Projecting Derrick Williams

The book on Derrick Williams over at A Wolf Among Wolves is they’ve transitioned from investigative optimism to almost-tangible evidence.

It’s a journey most Wolves fans have taken with various players. (Previous follies: Big Al Surveys the Court Forever, What is Corey Doing?, and Fourth Quarter Foye Becomes a Point Guard.) I almost feel like sitting this one out when I read stuff like this from Zach Harper:

I’m willing to remain patient with him because it is a make or miss league. For some players it’s a sprint to becoming a contributing member in the NBA. For some guys, it’s more of a marathon. I see improvement in his game that I was hoping for. He’s rebounding, taking better shots, and playing fantastic defense early on. He’s just not making shots.

This is solid reasoning for discussing a player like Greg Stiemsma, with his blocks-per-48 minutes numbers giving reason for optimism — or any other backup big man or defensive stopper your team is invested in. It actually could have been solid reasoning for keeping Corey Brewer on the roster. Because by this rationale, if you were sitting around waiting for all those misses to turn into makes, then defense and rebounding would be Derrick Williams’ NBA-ready skill. He’d be actively contributing it as his calling-card, like an enforcer you’d put in the game to settle it down.

Watching eyes don’t tell that story, but then we’ve got Benjamin Polk taking up the recent developments as proof of offensive life:

…very gradually, things have been getting better. Certain skills–ballhandling, shooting form, game feel–can take years of diligent work to develop. But effort and shot selection are things that a player can improve in the short term. And, to his credit, Williams has done just that. His defensive energy and focus have improved notably since the beginning of the year. He has been running the floor. He has been hitting the boards with a consistent fire that makes use of his incredible athleticism. (His rebound rate is up nearly a percentage point from last season.) He has replaced many of those contested, off-the-dribble jumpers with clean, rhythmic spot-ups. And his three-point shooting has improved accordingly. He hit just 26.8% of his threes last year; he’s hit 37.5% since the beginning of December.
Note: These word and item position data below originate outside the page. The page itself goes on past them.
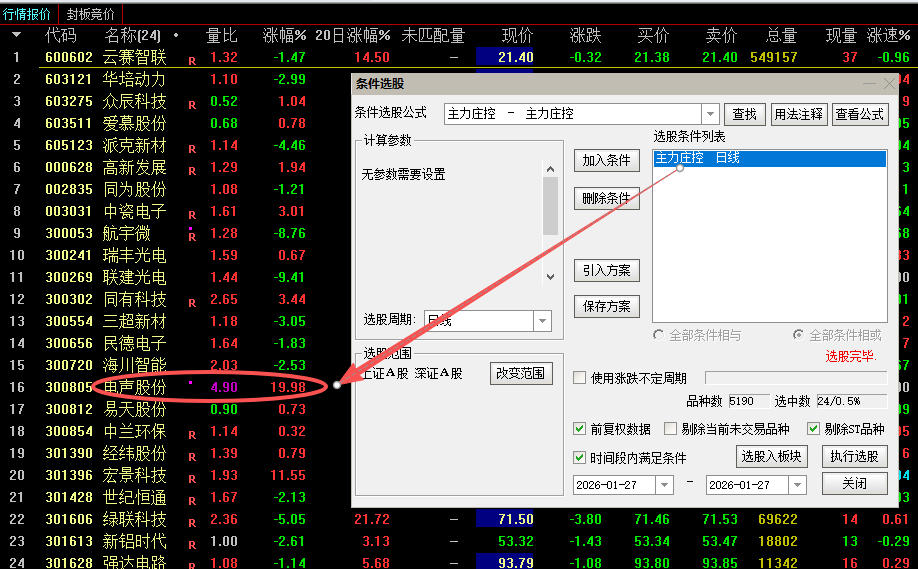Enable 使用涨跌不定周期 checkbox
This screenshot has width=918, height=569.
pos(580,378)
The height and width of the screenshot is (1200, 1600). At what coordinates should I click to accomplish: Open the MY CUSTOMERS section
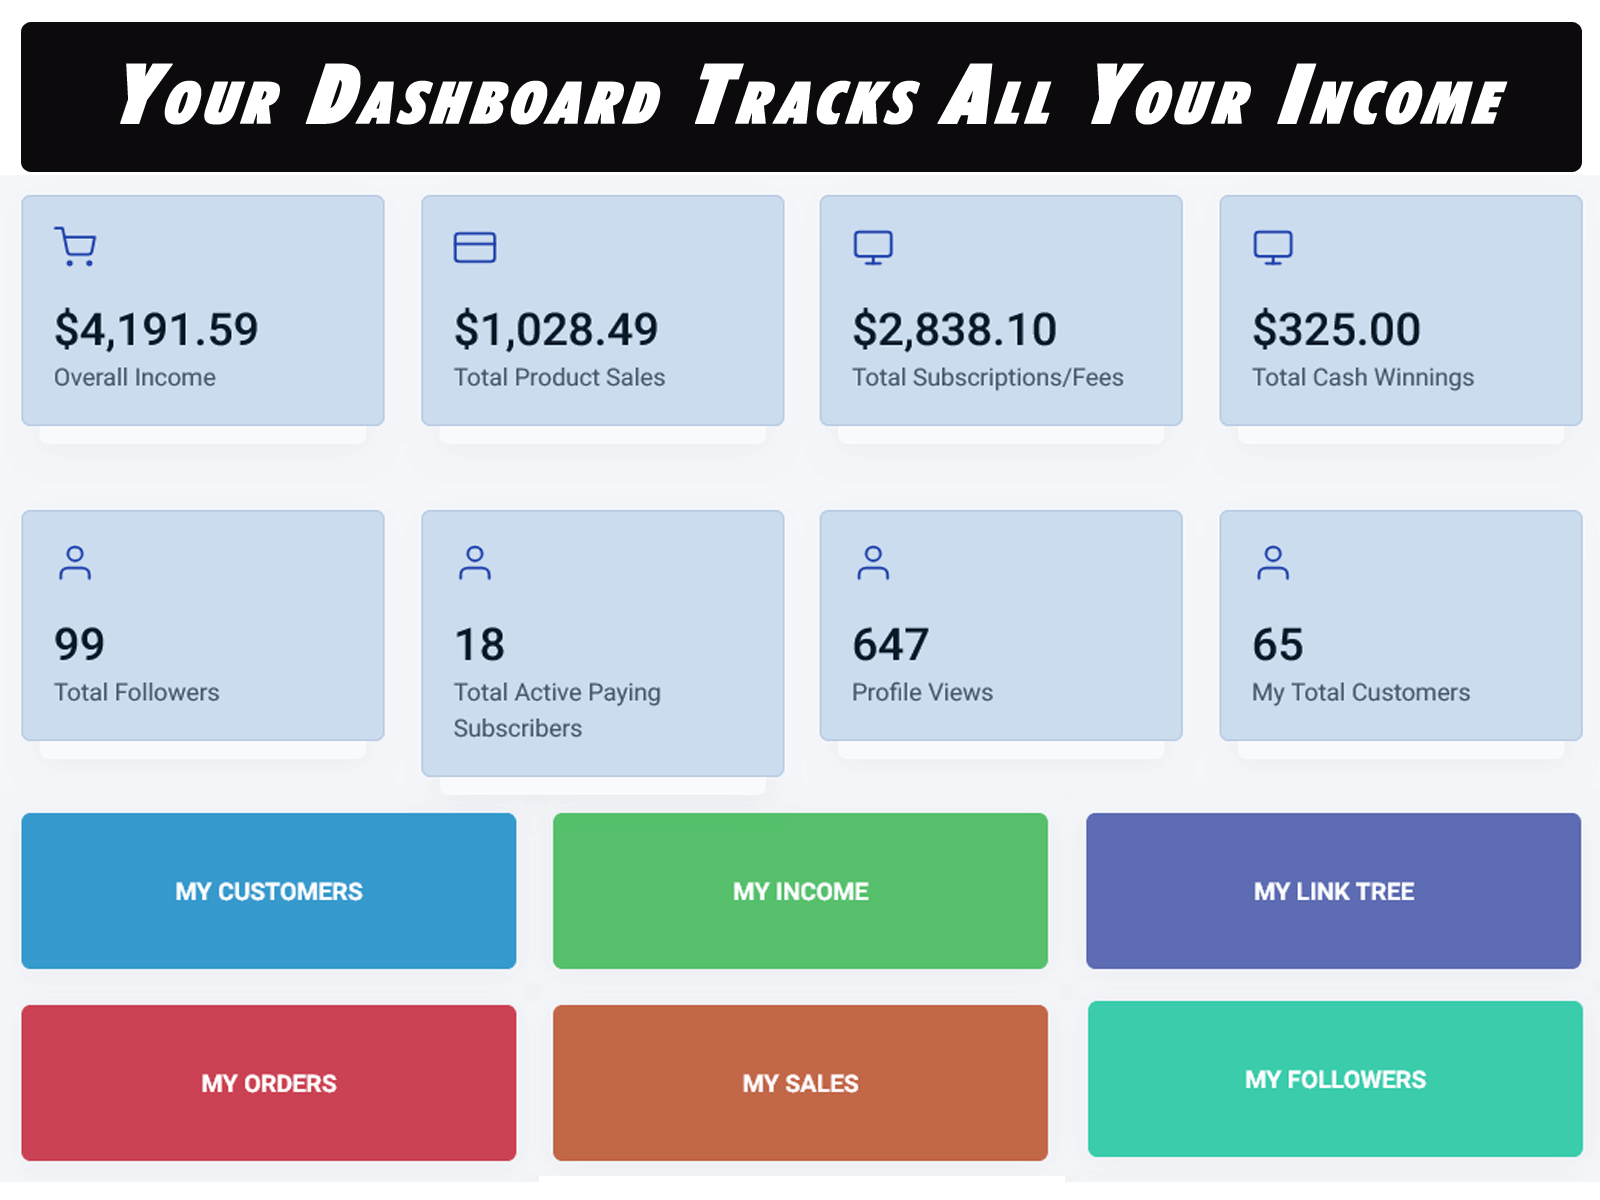268,891
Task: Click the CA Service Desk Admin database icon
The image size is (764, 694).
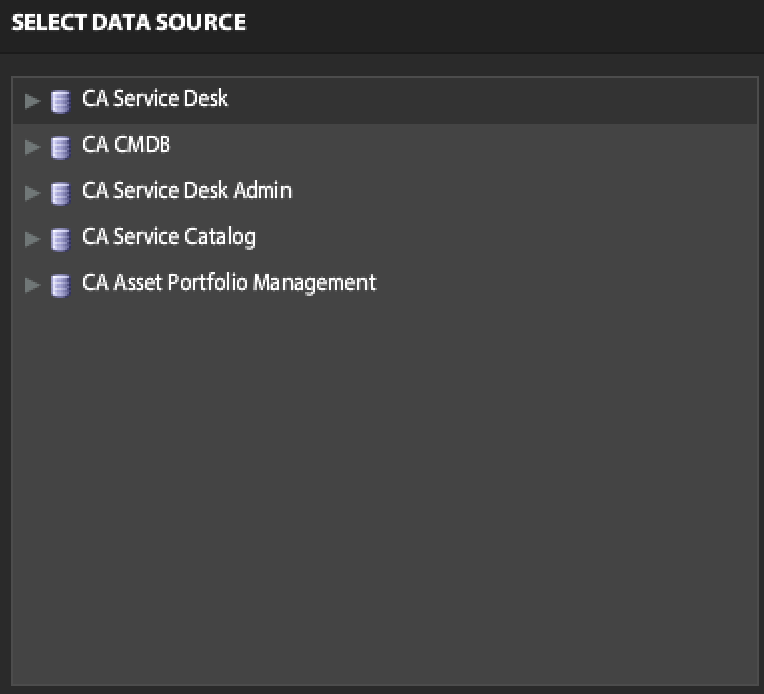Action: point(61,193)
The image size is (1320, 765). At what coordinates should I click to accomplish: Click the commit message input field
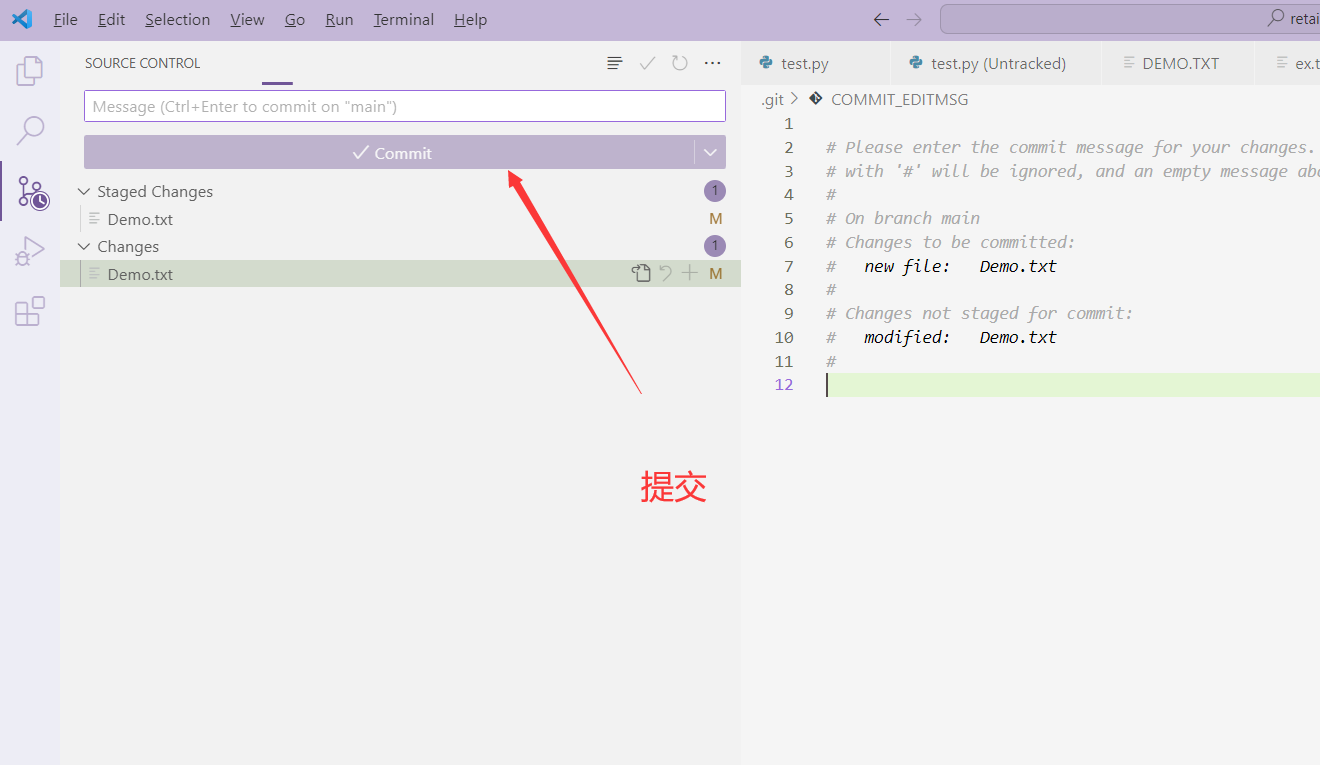coord(404,105)
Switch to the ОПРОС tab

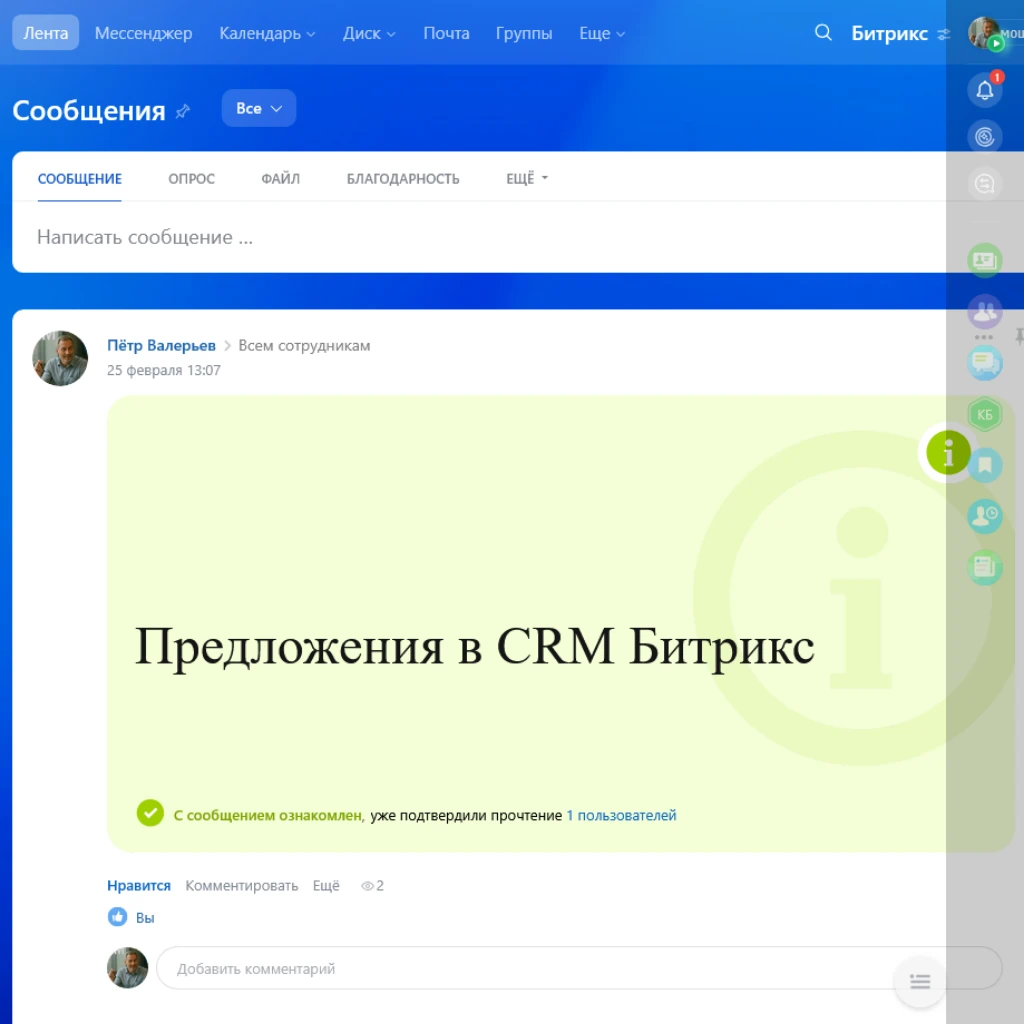pyautogui.click(x=191, y=178)
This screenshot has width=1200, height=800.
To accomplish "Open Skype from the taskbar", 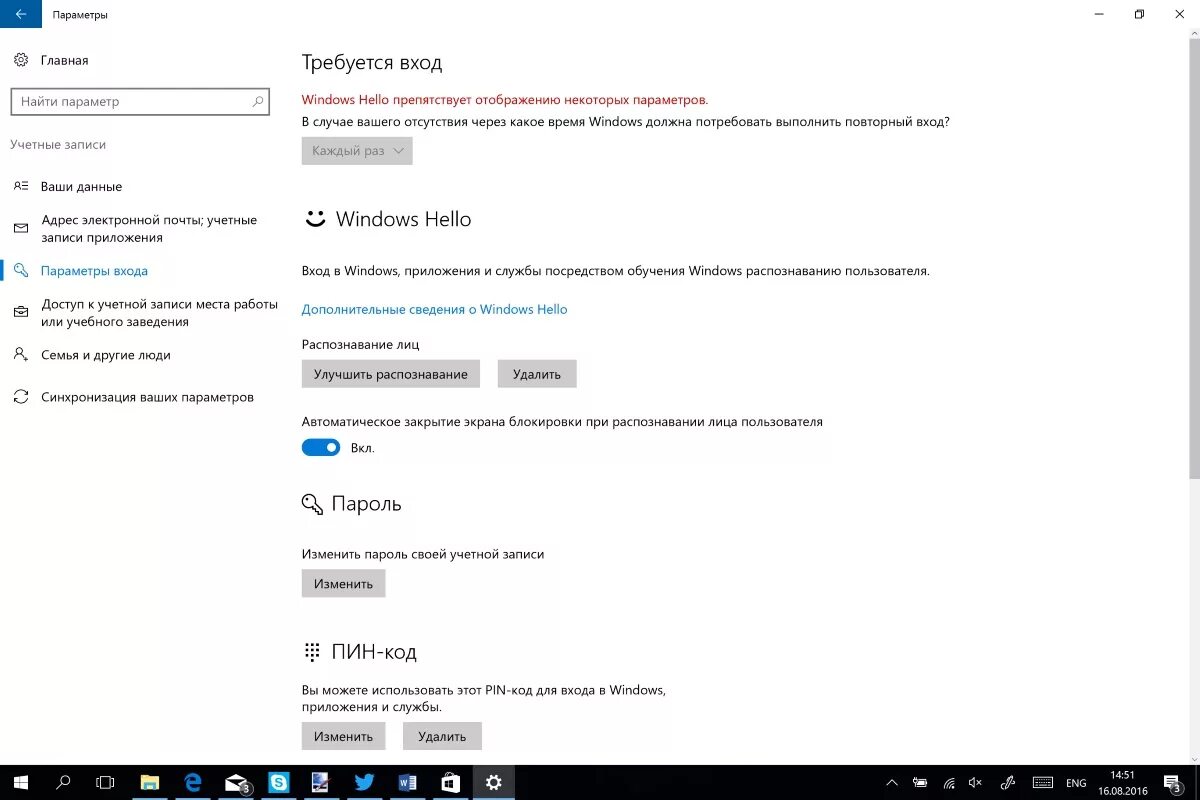I will pos(280,782).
The tight leash Adelman has held on Williams, even since Kevin Love went out with his second broken hand, has been a bit confounding for fans seeing such progress, but the reality of the situation has been a succession of small successes, hopefully instilling a trait. The head coach’s player-friendly reputation flies in the face of his treatment of Williams so far, as in this case, the system hasn’t exactly been made to fit the player.

Adelman likely views Williams through the lens of his fit within a particular offensive philosophy and team structure. And so, when Adelman looks at Williams, he probably sees: a poor ball-handler and passer; a player with intermittent defensive effort; a guy who guards the same position as two better, more consistent players. (Again, being picked second in the draft adds no bloom to that particular rose.)

If the recent improvements in Williams’ game aren’t enough to ouster current starting power forward Dante Cunningham, who is averaging 9 points, 6 rebounds and shooting 37% from the field over the last 5 games, maybe we’ll have to rethink what all this supposed progress means.